Bonne idée que de consacrer un enregistrement à un manuscrit homogène de la fin du XVIe siècle , particulièrement lorsqu’il appartient à la bibliothèque de la ville où l’ensemble travaille, Stralsund, petite ville ancienne, florissante à l’époque de la ligue hanséatique, non loin de Rostock. Les 11 motets enregistrés, à 5 ou 6 parties, sont représentatifs du répertoire du temps : Josquin y côtoie Arcadelt, Senfl, Stoltzer, Isaac et aussi d’autres compositeurs contemporains de la confection du recueil.
Le souci de l’ensemble est de tendre vers une improbable authenticité. Les instruments sont des copies d’époque, les musiciens disposés de part et d’autre d’un grand lutrin où ils lisent leur partie, un par voix. L’enregistrement est réalisé dans le chœur de l’église où Eucharius Hoffmann, premier compositeur représenté, remplissait sa charge.

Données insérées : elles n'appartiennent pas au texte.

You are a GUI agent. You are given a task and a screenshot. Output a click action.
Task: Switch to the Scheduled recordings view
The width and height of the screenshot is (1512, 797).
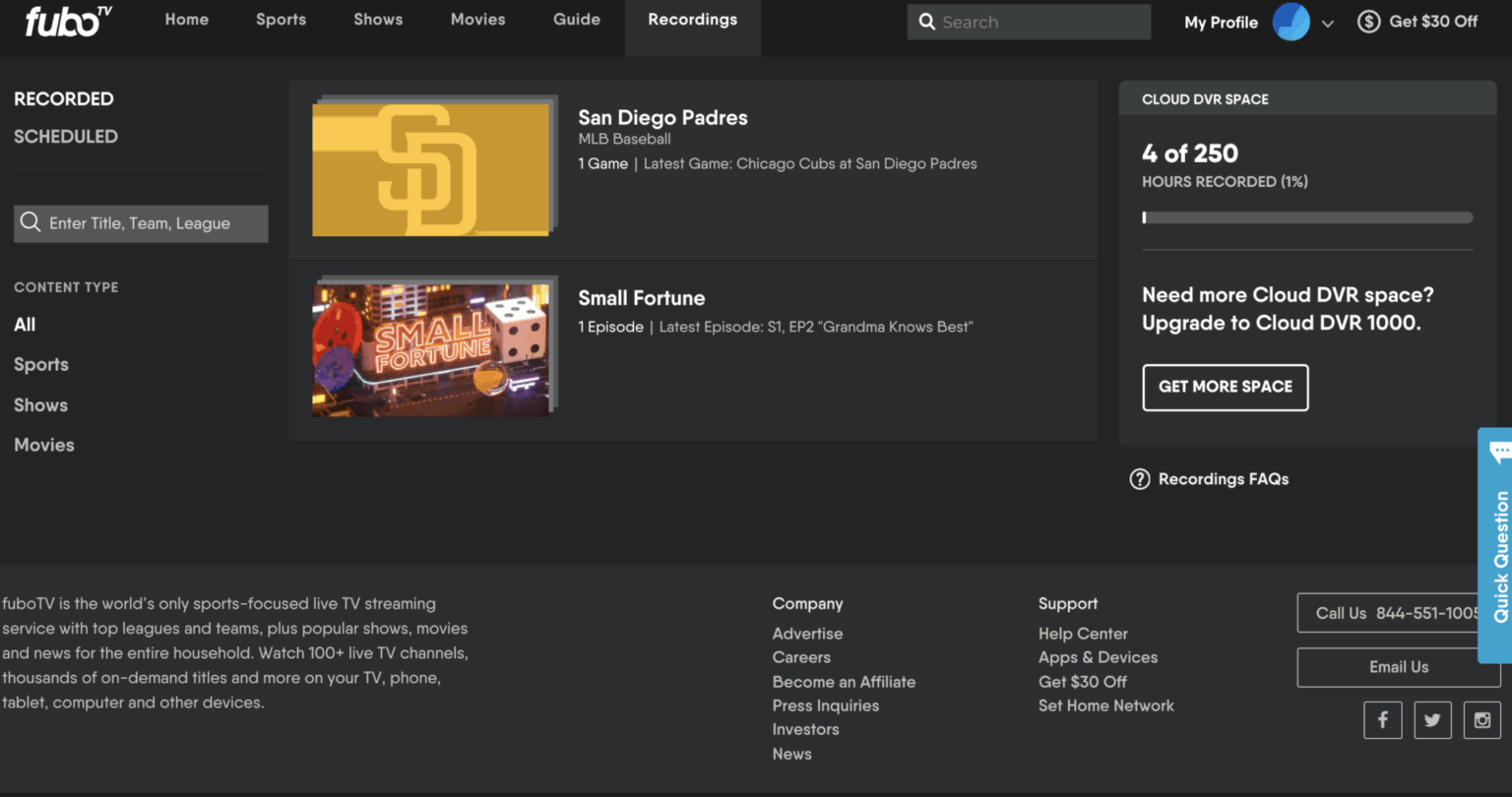pos(66,136)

Trois motets sont influencés par l’Italie nouvelle, où l’intelligibilité du texte est privilégiée : In Domino, à 5, de Hoffmann, un Vulnerasti cor meum anonyme, et O pulchrima inter mulieres, de Jakob Meiland. La clarté de l’enregistrement est rare. Les voix naturelles, droites, ont un phrasé séduisant, l’émission pure est en adéquation avec le répertoire. Le choix des instruments, consort ou broken consort, est toujours bienvenu. Ainsi le motet d’Arcadelt, Nuptiae factae sunt, écrit à 6 parties de basses voit-il son cantus firmus confié à la voix, les autres parties à des instruments aux timbres différenciés, ce qui confère à l’ensemble une grande lisibilité. L’interprétation de celui de Josquin, O Virgo prudentissima/Beata mater, est instrumentale. Sa profondeur, sa retenue, sont pour partie dues à une registration qui fait penser à celle des orgues danoises ou d’Allemagne du Nord. Le cantus firmus est mis en relief, l’écriture savante et la structure valorisée. Si chacune des pièces présente un intérêt renouvelé, nous retiendrons particulièrement la version de deux chorals aux timbres familiers, Christ lag in Todesbanden, et Allein zu Dir, de Scandello. La mélodie du ténor solo du premier permet d’apprécier le beau contrepoint des autres parties. Quant au second, le chef a choisi de fusionner voix et instruments, ce qui lui confère une homogénéité admirable. Le monumental Christus filius Dei de Heinrich Isaac couronne cet enregistrement : alternant sections à petit effectif – un ou deux chanteurs et un instrument – à des tutti homophones, la pièce prend une dimension lyrique étonnante. La prière intimiste est chantée a cappella se conclut sur une vision triomphante du ciel, tutti.
Avec élégance, raffinement et distinction, sans jamais tomber le maniérisme, la Schola Stralsundensis, un ensemble avec lequel les meilleurs de ce répertoire devront maintenant compter, nous offre là un beau programme.
Le livret trilingue est bien documenté, d’une lecture aisée et comporte tous les textes et leur traduction.